2 組合が令和6年2月17日に申し入れた団体交渉の開催日を同年5月11日とし、同日の団体交渉(以下「6.5.11団体交渉」)で「その他支給」に係る割増賃金について、「その他支給」を173で割って1.25を掛けて計算することを確認したか。確認した場合、同年6月28日に会社の計算した資料を送付し、その後、会社の計算した金額を支払っていないことについて(争点2)

(1)①6.2.17団体交渉の冒頭、組合が団体交渉を申し入れ、会社が開催日として令和6年5月11日を提案したこと、②組合が、土曜日以外での早期の開催を提案することなく、「あなた〔注会社の代理人弁護士〕の土曜日の空いてるのが5月11日で、これはこれでやりますけど」と述べたこと、③6.5.11団体交渉が行われたことから、会社が、組合が6.2.17団体交渉で申し入れた団体交渉の開催日を同日としたことは、組合も一応は受け入れていたといえる。

(2)6.5.11団体交渉における、「その他支給」に係る割増賃金の計算方法についての組合と会社のやりとりから、会社は、当該団体交渉では「その他支給」に係る割増賃金について、「その他支給」を173〔注 1か月の所定労働時間〕で割って1.25を掛けて計算することを確認したとみることができる。
 また、会社は、同年6月28日に、本件資料(「その他支給」を出来高給とした上で、組合員の令和3年4月から6年4月までの分に係る割増賃金を計算した資料)を送付し、会社の計算した「その他支給」に係る割増賃金を令和7年5月26日まで支払わなかった。

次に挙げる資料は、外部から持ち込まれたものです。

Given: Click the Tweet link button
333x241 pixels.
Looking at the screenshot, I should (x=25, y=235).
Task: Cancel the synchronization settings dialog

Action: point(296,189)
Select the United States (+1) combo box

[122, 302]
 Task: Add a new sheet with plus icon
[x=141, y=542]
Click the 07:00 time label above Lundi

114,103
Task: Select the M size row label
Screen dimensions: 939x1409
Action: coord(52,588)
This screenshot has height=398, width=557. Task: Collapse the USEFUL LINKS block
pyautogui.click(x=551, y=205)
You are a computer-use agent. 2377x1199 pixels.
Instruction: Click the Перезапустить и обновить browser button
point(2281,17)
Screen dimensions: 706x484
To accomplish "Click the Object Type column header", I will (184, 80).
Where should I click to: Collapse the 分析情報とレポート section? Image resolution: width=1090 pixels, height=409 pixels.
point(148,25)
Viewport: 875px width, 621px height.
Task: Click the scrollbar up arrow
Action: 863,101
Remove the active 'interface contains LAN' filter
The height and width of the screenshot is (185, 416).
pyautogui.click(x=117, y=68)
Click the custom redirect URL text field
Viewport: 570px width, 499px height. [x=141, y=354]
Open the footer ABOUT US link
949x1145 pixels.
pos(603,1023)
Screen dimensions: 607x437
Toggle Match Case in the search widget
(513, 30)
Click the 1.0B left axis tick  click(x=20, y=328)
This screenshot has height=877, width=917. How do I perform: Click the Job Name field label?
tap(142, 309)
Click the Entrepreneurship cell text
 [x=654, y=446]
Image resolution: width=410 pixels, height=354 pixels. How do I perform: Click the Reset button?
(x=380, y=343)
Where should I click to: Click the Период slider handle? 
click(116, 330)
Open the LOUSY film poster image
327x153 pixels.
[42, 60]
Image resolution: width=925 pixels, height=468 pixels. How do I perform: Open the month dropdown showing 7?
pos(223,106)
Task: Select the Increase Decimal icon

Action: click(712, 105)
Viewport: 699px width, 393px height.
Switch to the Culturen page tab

(3)団体交渉があくまでも交渉である以上、使用者も労働組合も相手の主張やその他の団体交渉外の事情に応じて主張を変遷させることは許されるものであり、確定的に合意した事項に相反する主張でない限り、新たな主張や意見を述べることは制限されないと解される。組合は、「会社が令和6年6月28日に本件資料を送付したことが、団体交渉の形骸化・組合の無力化を目的とする不当労働行為である」旨主張するので、以下検討する。

(4)6.5.11団体交渉における組合と会社のやりとりを踏まえると、会社は、当該団体交渉の時点で、組合が示した計算方法〔注当該団体交渉において、組合は、「173で割って1.25かけて、割増賃金計算ですね」などと発言している〕を確約したものではなく、持ち帰ったうえで改めて検討し直し、本件資料を作成したといえる。
 6.5.11団体交渉において、会社と組合との間に割増賃金の計算方法について確定的な合意があったとは認められない以上、会社が本件資料をもって新たな意見を述べることは制限されないといえる。

(5)また、組合は、「会社の代理人弁護士が労働基準法第24条違反を指摘してもなお、会社が令和7年5月26日まで『その他支給』に係る割増賃金を支払わなかったことは、組合の無力化を目的とする不当労働行為である」旨主張する。
 この点、令和6年7月8日付け「ご連絡」と題する会社から組合に対する文書、同年8月30日に組合の組合員らが会社を被告として提起した訴訟において「その他支給」に係る割増賃金の計算方法が争点となったこと、同年11月9日の団体交渉における会社の発言を踏まえると、割増賃金の計算方法について確定的な合意がない中で、会社は、本件資料の金額を組合の求める「一部支払い」として支払うことには応じられないとしたのであり、割増賃金の計算方法が争点となった訴訟を踏まえ、慰謝料も含め確定した金額を支払う意向であったといえる。
 したがって、会社が令和7年5月26日まで「その他支給」に係る割増賃金を支払わなかったことは、仮に労働基準法上の問題があったとしても、組合の無力化を目的とした行為であるとまでは評価できない。

(6)その他、会社が、団体交渉の形骸化・組合の無力化を目的としていたと認めるに足る証拠はない。

3 1及び2の会社の一連の対応について

 6.2.17団体交渉及び6.5.11団体交渉の開催について、申入れから開催までの期間がそれぞれ約3か月かかったのは事実であるが、組合の団体交渉申入れに対する会社の提案を組合も一応は受け入れており、会社が団体交渉を遅延させて解決を遅らせようとしていたと認めることはできない。
 また、会社が、6.2.17団体交渉で「その他支給」は労働基準法第11条に規定する賃金ではないと説明したことは、「その他支給」を課税対象と明確に認識して取り扱っていたとはいえず、会社の実際の認識と形式上の取扱いが必ずしも一致していたとはいえない状況において、当時の会社の認識を述べたものにすぎず、虚偽を述べようと意図したとまではいえない。
 さらに、会社は、6.2.17団体交渉で「その他支給」は労働基準法第11条に規定する賃金ではないと説明した理由についても述べており、6.2.17団体交渉における会社の対応が不誠実であったとまではいえない。
 加えて、会社が本件資料を送付したことは、割増賃金の計算方法について確定的な合意があったとはいえない中で、検討し直した結果を伝えたものであり、そのこと自体は制限されないといえる。本件資料の送付は、6.5.11団体交渉時点での組合の見解と異なるものを具体的な説明をすることなく団体交渉外で提示するもので、丁寧さに欠ける対応であったとはいえるものの、団体交渉の形骸化・組合の無力化を目的とするものであったとまではいえない。
 そして、令和7年5月26日まで「その他支給」に係る割増賃金を支払わなかったのは、本件資料の金額を組合の求める「一部支払い」として支払うのではなく、慰謝料も含め確定した金額を支払いたいとの意向に基づき行ったものであって、仮に組合の指摘するような労働基準法上の問題があったとしても、組合の無力化を目的とするものであったとはいえない。
 労働基準法及び労働基準法施行規則の解釈適用の問題が難しいとの会社の主張には首肯できる部分もあり、「その他支給」の問題が結論に至るには、一定程度時間を要することは避けられないと考えられる。
 以上の経緯等に照らして総合的に考慮すると、会社の一連の対応は、誠実交渉義務に違反しているとも支配介入をしているともいうことはできず、労働組合法第7条第2号及び第3号の不当労働行為に該当しない。